Pixel coordinate grounding data:
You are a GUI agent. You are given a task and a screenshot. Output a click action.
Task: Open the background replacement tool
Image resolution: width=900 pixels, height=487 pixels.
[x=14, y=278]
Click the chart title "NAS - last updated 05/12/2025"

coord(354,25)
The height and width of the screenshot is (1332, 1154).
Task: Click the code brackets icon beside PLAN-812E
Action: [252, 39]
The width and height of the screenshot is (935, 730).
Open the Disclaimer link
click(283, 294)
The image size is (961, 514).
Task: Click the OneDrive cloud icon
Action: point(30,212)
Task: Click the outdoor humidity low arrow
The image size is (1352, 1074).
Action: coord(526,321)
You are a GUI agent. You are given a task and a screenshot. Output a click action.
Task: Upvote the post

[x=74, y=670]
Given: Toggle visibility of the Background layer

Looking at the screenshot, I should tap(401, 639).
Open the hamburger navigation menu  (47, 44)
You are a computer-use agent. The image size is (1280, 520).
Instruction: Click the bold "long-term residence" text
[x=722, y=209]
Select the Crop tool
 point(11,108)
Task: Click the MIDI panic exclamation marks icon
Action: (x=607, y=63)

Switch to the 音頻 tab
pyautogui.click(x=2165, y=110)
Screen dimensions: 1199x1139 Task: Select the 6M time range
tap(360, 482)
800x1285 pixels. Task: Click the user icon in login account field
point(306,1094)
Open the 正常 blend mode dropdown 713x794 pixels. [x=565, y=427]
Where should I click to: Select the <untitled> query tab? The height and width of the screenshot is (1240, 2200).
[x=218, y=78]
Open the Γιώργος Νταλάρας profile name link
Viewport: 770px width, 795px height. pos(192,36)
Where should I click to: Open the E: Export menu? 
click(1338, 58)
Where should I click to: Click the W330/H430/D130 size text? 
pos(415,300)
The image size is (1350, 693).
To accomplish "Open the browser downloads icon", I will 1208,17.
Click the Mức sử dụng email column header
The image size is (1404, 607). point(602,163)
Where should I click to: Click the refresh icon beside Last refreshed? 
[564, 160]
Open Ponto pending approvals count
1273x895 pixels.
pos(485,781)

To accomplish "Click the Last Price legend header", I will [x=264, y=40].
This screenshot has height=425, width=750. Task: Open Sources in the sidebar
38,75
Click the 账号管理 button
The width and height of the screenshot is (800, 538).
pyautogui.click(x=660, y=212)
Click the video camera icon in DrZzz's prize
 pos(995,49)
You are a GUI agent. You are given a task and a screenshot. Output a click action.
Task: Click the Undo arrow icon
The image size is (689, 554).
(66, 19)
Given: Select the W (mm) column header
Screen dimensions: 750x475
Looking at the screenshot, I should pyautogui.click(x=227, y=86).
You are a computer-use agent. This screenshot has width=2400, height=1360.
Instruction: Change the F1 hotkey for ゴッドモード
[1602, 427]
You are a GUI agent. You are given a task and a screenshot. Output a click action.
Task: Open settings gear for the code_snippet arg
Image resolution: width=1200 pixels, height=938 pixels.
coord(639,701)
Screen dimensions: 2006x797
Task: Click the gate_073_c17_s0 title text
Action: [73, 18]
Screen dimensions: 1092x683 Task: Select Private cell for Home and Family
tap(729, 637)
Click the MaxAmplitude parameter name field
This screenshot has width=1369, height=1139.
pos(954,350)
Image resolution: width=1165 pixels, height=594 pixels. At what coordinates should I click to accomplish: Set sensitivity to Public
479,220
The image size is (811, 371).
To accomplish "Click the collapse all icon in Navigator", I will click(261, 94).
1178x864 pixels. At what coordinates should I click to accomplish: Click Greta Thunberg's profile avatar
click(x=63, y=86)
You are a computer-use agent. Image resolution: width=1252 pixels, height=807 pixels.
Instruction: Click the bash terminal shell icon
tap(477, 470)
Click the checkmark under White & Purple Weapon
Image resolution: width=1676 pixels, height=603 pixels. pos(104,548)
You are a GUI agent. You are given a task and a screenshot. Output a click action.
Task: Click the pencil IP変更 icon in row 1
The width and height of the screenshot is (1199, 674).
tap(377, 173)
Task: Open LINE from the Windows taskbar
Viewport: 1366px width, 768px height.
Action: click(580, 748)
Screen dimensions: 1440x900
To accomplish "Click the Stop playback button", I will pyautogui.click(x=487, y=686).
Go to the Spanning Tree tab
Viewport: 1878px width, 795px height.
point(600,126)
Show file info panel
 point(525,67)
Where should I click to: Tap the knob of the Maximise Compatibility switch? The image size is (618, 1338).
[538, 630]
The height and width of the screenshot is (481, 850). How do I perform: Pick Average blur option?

● **What the task asks**
Go to the line with "Instruction: Click the bold" in the entries above and repeat every line from there through the line with "The image size is (1350, 693).", exactly and with no other text.

● **Exercise result**
Instruction: Click the bold "long-term residence" text
[x=722, y=209]
Select the Crop tool
 point(11,108)
Task: Click the MIDI panic exclamation marks icon
Action: (x=607, y=63)

Switch to the 音頻 tab
pyautogui.click(x=2165, y=110)
Screen dimensions: 1199x1139 Task: Select the 6M time range
tap(360, 482)
800x1285 pixels. Task: Click the user icon in login account field
point(306,1094)
Open the 正常 blend mode dropdown 713x794 pixels. [x=565, y=427]
Where should I click to: Select the <untitled> query tab? The height and width of the screenshot is (1240, 2200).
[x=218, y=78]
Open the Γιώργος Νταλάρας profile name link
Viewport: 770px width, 795px height. pos(192,36)
Where should I click to: Open the E: Export menu? 
click(1338, 58)
Where should I click to: Click the W330/H430/D130 size text? 
pos(415,300)
The image size is (1350, 693).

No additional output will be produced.